Many customers are asking THE question: which forecasting models are you using? Indeed, our technology page isn’t very specific on the subject.
Disclaimer: I am not really going to answer this question in this post, so please, don’t be too disappointed.
Actually, there are two main reasons why we do not disclose this information
- it’s a proprietary technology (like Google search).
- it’s a super counter-intuitive technology.
Yet, in order to clarify the situation, I can say that Lokad is not using any silver-bullet forecasting model (i.e. a super-model that would fit all situations), but tons of models instead.
For example, we do use simple moving average (among others naturally) which is probably the most naive forecasting method. Intuitively, simple moving average says: if you want to know the total sales next month, just take the average monthly sales over the last 6 months.
In the first sight, it might appear shocking to sell forecasts, if, in the end, it’s moving average model that gets used. But, in my opinion, it is not.

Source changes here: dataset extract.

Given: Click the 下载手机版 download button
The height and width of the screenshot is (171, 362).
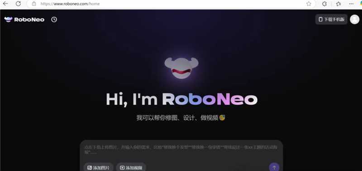Looking at the screenshot, I should (x=331, y=19).

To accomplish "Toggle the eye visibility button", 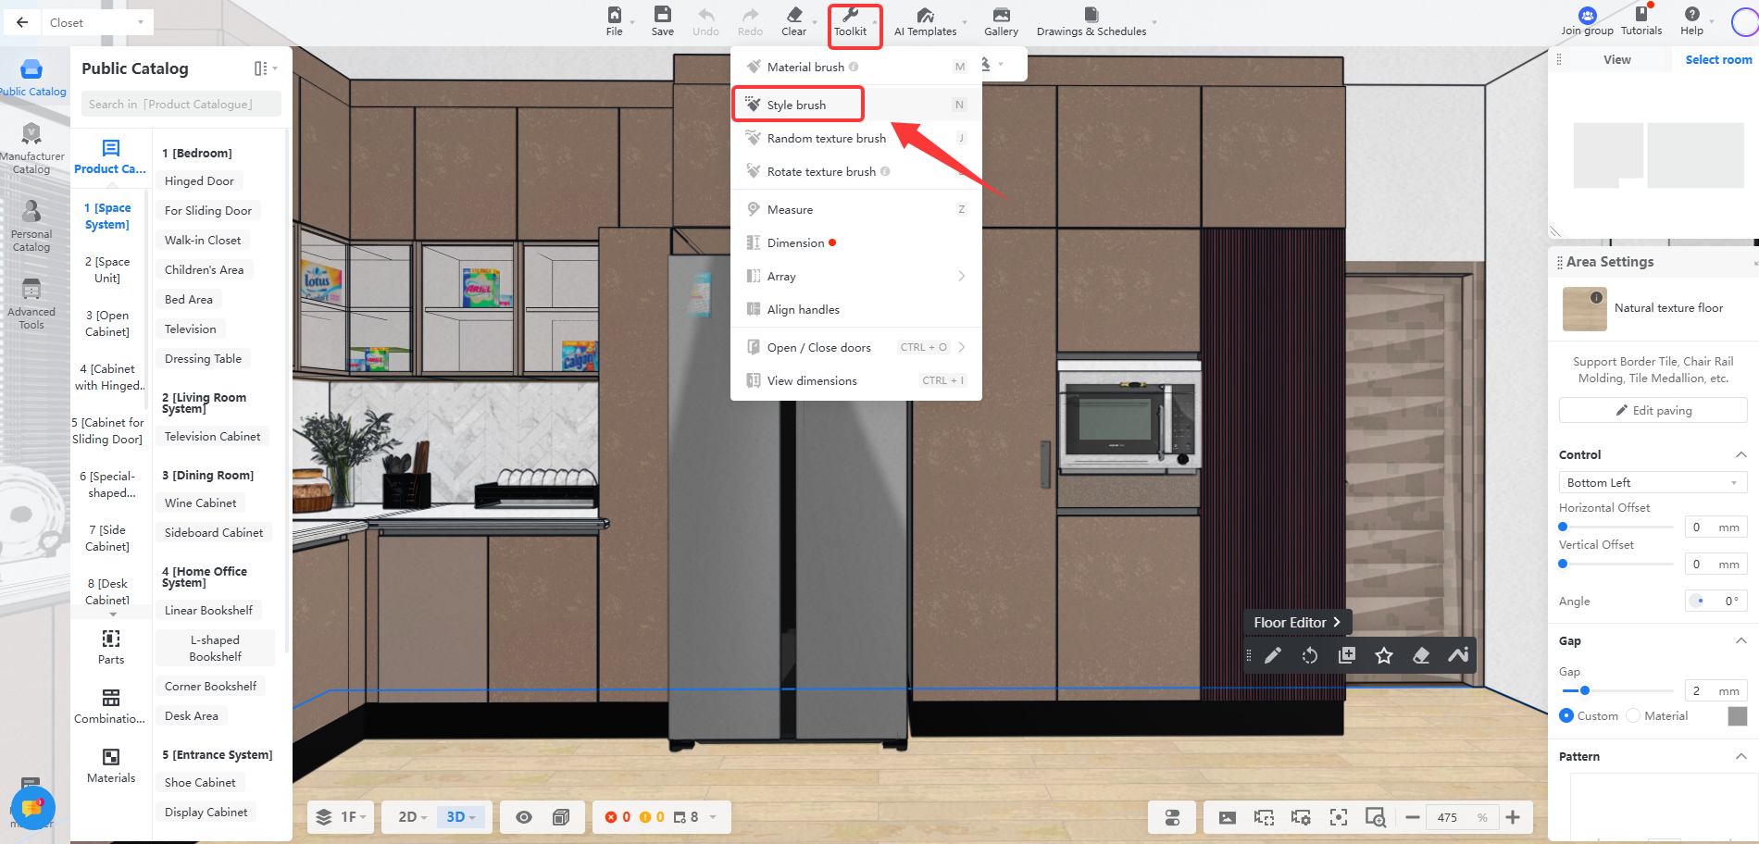I will click(524, 817).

Indeed, producing forecasts through a statistical model is only the last step of a complicated process. Before that, you need to choose the model to be used. And, this step is very complicated.
Thus, Lokad can indeed produce a forecast based on a moving average model, if we detect the moving average model as being the best available model for this particular situation (in practice, this situation arises for very short or very erratic time-series).
Batteries Included. Python motto.
But the key difficulty of the problem is to understand why the moving average model has been selected. With regular statistical packages, choosing the right model is the user’s burden. With Lokad, it’s part of the service.
Ps: there are more complex variant of the moving average where decreasing coefficients (also called weights) are applied to the time-series; but it’s beyond the scope of the discussion.